The 2014 Japanese Championship Super Formula season was the forty-second season of the premier series in Japanese open-wheel motor racing, and the second under the name of Super Formula. 2014 was also the first season using the new chassis, the Dallara SF14, which replaced the Swift SF09 used in previous seasons. The season began on 13 April and ended on 9 November after seven rounds.

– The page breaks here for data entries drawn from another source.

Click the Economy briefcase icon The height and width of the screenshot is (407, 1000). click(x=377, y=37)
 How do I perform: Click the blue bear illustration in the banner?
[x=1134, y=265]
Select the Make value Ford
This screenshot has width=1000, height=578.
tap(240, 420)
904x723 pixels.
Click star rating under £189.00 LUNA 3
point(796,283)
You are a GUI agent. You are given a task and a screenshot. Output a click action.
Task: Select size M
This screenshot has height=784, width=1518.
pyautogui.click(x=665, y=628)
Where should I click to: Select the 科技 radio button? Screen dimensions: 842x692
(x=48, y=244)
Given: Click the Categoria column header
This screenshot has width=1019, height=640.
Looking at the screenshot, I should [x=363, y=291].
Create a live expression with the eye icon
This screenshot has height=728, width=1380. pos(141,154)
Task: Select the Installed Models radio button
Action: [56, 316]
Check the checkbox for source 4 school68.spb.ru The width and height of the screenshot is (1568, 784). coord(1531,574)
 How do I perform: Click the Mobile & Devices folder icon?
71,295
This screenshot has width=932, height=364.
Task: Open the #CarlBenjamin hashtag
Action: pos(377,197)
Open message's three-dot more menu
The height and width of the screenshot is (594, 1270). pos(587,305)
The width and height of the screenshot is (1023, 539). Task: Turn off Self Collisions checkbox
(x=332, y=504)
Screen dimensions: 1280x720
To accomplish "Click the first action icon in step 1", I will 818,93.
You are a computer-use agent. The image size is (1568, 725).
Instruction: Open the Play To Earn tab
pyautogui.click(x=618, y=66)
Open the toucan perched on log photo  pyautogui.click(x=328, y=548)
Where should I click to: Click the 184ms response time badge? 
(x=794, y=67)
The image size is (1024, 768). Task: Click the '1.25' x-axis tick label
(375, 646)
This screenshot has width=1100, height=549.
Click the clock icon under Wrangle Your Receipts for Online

2012 champion Kazuki Nakajima claimed his second title in three seasons, after a consistent campaign, in which he scored points in each of the nine races to be held. Nakajima won races at Fuji and Suzuka as the TOM'S driver won the championship by 6.5 points, ahead of Impul's João Paulo de Oliveira. De Oliveira was the season's most frequent winner, with three victories, winning at Fuji, Suzuka and Motegi. Third place in the championship went to Nakajima's team-mate, André Lotterer. Lotterer won races at Fuji and Autopolis, but missed out on a chance to compete for the championship, after missing the Motegi round to make his Formula One début with Caterham at the Belgian Grand Prix.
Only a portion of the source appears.